Problem details —
Copy the records word for word, from the line with "You are a computer-use agent." through the end of the records. Leave the pictures out.
+++ Records to use
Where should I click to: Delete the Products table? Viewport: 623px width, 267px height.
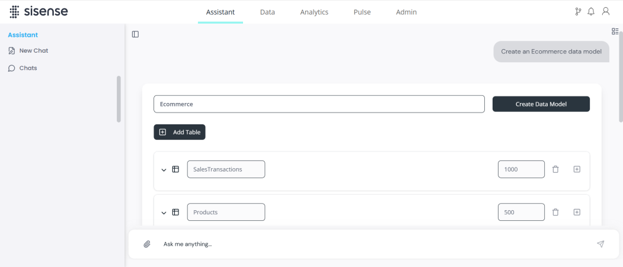555,213
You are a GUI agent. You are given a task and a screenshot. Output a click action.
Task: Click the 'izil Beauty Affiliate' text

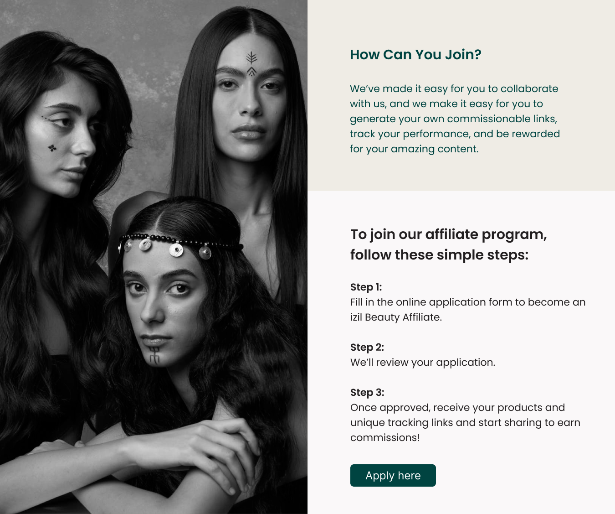[395, 317]
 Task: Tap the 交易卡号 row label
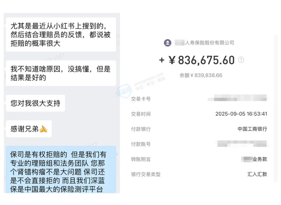click(x=141, y=99)
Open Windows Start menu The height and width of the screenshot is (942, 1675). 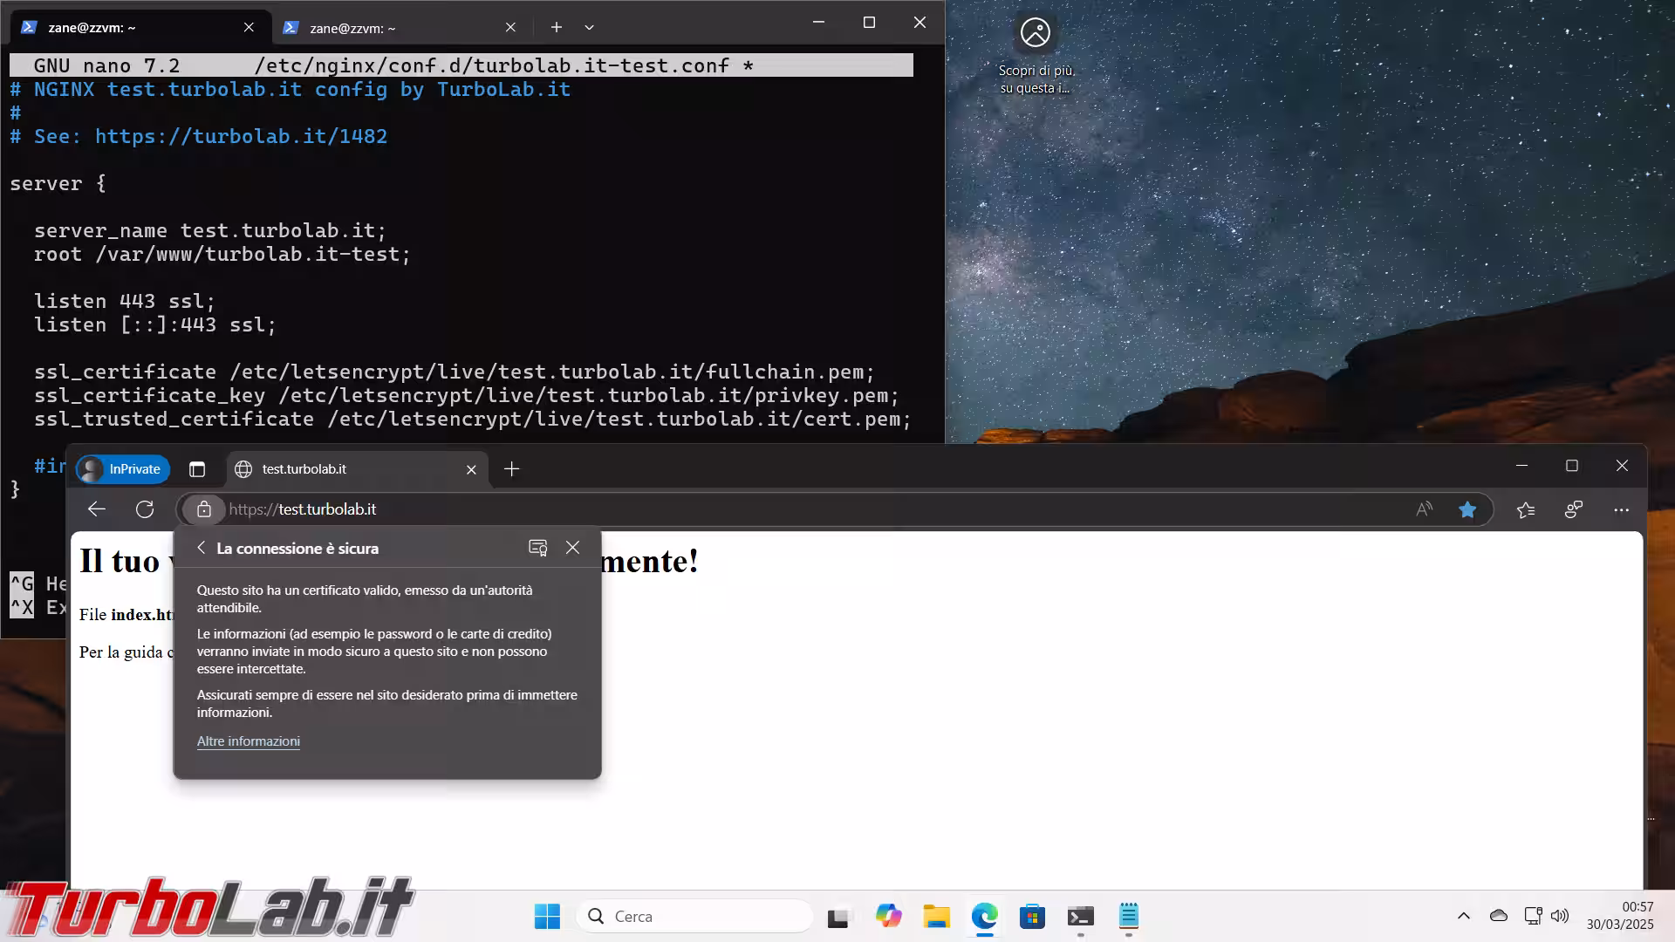pos(547,916)
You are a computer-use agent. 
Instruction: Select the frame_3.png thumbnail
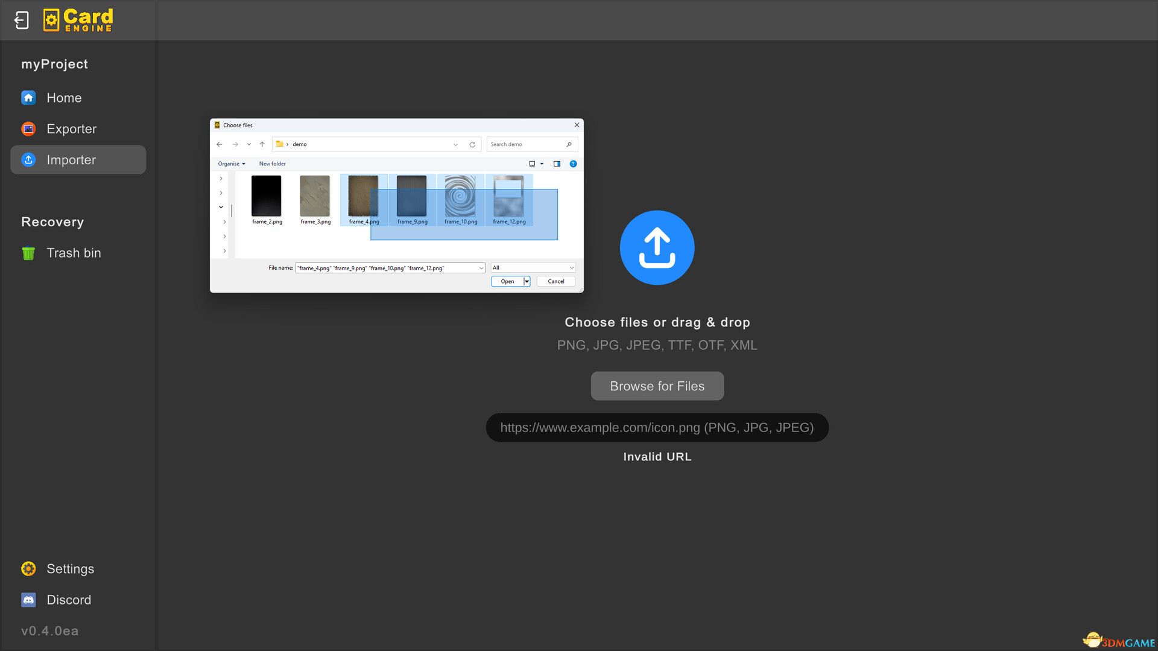[x=315, y=197]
++++++
Expected answer —
You are a computer-use agent. 
Instruction: Select the frame_3.png thumbnail
[x=315, y=197]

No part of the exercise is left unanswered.